An update from our side:

  1. We contacted AWS support. They are asking for the account ID associated with the GuardDuty finding in order to assist further.
  2. We are attempting to reproduce the issue. We created an EC2 instance based on Amazon Linux with a read-only policy role attached and running CLI v4.4.0 with the following spec:
kind: source
spec:
  name: aws
  path: cloudquery/aws
  registry: cloudquery
  version: "v23.4.0"
  tables: ["*"]
  destinations: ["sqlite"]
  spec:
    concurrency: 50
---
kind: destination
spec:
  name: sqlite
  path: cloudquery/sqlite
  registry: cloudquery
  version: "v2.4.20"
  spec:
    connection_string: ./db.sql

Is there anything else you can think of that might be relevant?

That looks pretty close to what we had configured.
I can provide you the account ID in a DM.

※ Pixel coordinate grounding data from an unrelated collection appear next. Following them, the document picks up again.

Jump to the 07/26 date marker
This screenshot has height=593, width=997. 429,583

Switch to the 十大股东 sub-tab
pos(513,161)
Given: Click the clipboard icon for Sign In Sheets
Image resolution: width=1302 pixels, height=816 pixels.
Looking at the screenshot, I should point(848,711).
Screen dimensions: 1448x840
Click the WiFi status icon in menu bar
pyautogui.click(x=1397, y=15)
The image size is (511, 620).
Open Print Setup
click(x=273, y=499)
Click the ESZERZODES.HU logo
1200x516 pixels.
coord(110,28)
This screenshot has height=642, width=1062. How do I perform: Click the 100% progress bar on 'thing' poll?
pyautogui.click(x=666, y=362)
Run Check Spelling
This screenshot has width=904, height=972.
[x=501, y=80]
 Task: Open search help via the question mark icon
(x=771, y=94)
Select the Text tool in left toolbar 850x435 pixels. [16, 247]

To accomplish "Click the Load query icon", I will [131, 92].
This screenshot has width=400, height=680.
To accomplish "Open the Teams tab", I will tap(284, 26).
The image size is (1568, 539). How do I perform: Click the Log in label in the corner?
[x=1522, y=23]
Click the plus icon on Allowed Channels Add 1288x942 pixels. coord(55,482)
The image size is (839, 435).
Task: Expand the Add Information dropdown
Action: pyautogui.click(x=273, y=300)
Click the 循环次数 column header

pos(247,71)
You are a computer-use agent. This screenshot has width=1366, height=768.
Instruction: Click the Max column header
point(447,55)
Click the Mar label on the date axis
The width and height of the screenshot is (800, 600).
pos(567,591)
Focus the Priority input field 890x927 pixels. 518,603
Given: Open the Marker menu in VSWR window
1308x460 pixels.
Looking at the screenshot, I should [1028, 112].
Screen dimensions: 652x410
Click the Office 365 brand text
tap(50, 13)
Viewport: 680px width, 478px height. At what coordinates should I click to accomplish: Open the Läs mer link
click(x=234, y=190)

Great, thank you. We also have an idea for how to narrow this down. If you have access to CloudTrail logs for the instance that was running CloudQuery, I can send you some more detailed instructions shortly. Essentially, if you could filter for that instance ID and then look in the Source IP Address column for an IP that differs from the instance’s one, that would tell us what API calls were made and help us narrow it down.

I did a dump of all CloudTrail activity associated with our CloudQuery IAM role, but haven’t had time to comb through it yet. If there’s something I should look for in there, let me know.

Can you try and look for different values of the source IP? Ideally, there should be one, but my guess is that there will be some that’s from a different IP, and that’s likely to be the other account. If we can get some details about those calls, that would really help.